Pluggable DSL that uses pipes to perform a series of linear transformations to extract data. Provides several Python built-ins, list, string methods, JMESPath, XPath functions as well as allows creation of custom functions.
Clear semantics makes for code that is easily understandable by non-technical business users and analysts. Also the grammar is terse enough for automatic generation through user guided interactions.
Pure Python
Directly translated or compiled to JS. Enables developer to debug pipe in the browser.
Encompasses Python built-ins, list and string methods, cherry-picked functions from Cypher, JMESPath, XPath etc.
Proof of concept built using pipe
Switch to using Lark, shlex, Ply, Antlr, TextX, PyParsing or another alternative.
Here is a typical Python code to transform data extracted from a page
values = map(clean_text, values)
values = filter(None, values)
text = ' '.join(values)
text = text[:-1] if text[-1] == '.' else text
text = re.sub(r'(active|other|inactive)\s+ingredients?\s*:\s*', '', text, flags=re.IGNORECASE)
text = re.sub(r'\)\.\s*', '), ', text)
text = re.sub(r'\s+\(', ' (', text)
Here is the code in shublang
data
| sanitize
| sub(r'(Active|Other|Inactive)\s+Ingredients?\s*:\s*', '')
| sub(r'\)\.\s*', '), ')
| sub(r'\s+\(', ' (',)
| sub(r'.$', '',)
| first
Pipes are useful for rewriting a fairly short linear sequence of operations.
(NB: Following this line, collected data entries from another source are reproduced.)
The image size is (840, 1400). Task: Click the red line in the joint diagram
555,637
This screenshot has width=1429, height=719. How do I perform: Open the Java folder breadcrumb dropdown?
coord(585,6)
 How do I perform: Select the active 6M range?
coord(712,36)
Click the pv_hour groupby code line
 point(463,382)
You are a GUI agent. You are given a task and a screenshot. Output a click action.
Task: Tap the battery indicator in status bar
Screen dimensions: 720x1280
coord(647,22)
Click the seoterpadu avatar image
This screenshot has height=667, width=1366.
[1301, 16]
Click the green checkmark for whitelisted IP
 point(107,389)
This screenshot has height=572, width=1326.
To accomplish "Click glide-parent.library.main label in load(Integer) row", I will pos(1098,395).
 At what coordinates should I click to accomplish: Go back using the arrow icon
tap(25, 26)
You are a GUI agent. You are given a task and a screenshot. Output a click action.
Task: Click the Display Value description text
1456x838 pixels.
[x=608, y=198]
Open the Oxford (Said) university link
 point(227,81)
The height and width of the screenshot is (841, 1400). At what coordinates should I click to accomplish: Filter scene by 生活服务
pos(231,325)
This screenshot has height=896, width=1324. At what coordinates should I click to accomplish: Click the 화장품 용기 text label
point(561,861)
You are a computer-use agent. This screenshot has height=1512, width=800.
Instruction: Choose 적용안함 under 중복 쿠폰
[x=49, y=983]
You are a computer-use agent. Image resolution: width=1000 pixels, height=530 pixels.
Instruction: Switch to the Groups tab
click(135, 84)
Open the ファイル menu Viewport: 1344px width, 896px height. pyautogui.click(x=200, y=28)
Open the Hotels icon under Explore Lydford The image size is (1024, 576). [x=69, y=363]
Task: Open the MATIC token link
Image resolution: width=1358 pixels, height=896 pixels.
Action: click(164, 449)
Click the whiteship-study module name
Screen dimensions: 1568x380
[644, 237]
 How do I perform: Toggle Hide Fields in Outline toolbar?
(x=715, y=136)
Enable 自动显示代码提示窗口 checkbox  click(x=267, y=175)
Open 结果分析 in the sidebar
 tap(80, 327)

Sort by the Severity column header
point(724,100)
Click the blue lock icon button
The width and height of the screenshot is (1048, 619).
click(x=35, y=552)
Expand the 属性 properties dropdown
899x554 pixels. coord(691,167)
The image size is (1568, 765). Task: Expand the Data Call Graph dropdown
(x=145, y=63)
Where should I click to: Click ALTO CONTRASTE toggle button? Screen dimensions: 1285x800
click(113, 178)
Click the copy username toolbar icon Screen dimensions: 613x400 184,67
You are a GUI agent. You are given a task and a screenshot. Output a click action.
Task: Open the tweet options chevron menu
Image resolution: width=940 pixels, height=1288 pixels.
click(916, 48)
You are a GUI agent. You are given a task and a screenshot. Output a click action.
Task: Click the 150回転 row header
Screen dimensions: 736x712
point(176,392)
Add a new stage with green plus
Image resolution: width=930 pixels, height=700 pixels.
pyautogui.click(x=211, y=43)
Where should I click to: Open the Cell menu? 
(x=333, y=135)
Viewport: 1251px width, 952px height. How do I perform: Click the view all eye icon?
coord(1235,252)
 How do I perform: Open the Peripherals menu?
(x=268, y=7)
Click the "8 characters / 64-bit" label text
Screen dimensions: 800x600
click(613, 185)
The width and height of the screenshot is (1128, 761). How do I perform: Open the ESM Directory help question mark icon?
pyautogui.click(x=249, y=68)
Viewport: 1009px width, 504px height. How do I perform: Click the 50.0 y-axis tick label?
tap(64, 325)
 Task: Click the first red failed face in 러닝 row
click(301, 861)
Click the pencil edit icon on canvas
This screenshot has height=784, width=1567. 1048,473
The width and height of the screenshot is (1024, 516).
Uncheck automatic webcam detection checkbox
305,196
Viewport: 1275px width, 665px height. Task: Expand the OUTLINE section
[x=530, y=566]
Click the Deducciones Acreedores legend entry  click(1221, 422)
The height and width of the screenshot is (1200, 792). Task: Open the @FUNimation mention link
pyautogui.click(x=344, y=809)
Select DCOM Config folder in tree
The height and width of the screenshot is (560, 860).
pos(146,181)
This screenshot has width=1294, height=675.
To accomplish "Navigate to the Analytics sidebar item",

Pipes should ideally not be longer than 10 steps. In cases where pipes are exceeding this, create custom functions for the intermediate processing steps
Pipe should transform a single primary object that return a single output. If there are multiple inputs/objects being combined together, do not use a pipe.
Pipes are linear and expressing complex directed graph like relationships will result in convoluted code
General rule of thumb is to think of Shublang pipes as the code that is written inside Scrapy item loaders or pipelines.
Shublang will look to support the following language features and functions.
Logical and Execution Flow Constructs |
---|
skip_while |
take_while |
where |
select |
skip |
Predicate Functions |
---|
all |
any |
exists |
none |
Scalar Functions |
---|
length |
bool |
float |
int |
timestamp |
Aggregating Functions |
---|
avg |
max |
min |
sum |
aggregate |
groupby |
List Functions |
---|
range |
count |
reverse |
map |
filter |
sort |
slice |
chain |
chain_with |
tail |
first |
Mathematical Functions |
---|
abs |
ceil |
floor |
round |
String Functions |
---|
format |
join |
split |
find |
capitalize |
strip |
sub |
replace |
startswith |
endswith |
encode |
decode |
isdigit |
isdecimal |
rstrip |
lstrip |
re_search |
Temporal Functions |
---|
date_format |
HTML and JSON Functions |
---|
jmespath |
json_loads |
sanitize |
xpath_getall |
xpath_get |
css_getall |
css_get |
Shublang provides a command line utility to verify an expression
$ shublang 'add' [1,2]
3
$ shublang "xpath_get('//script[contains(., \"pidData\")]/text()') \
|re_search('\"pidData\":({.*}),\"msgs\":')|first|json_loads|jmespath('pid')|first" \
--url https://www.crocs.com/p/classic-clog/10001.html
10001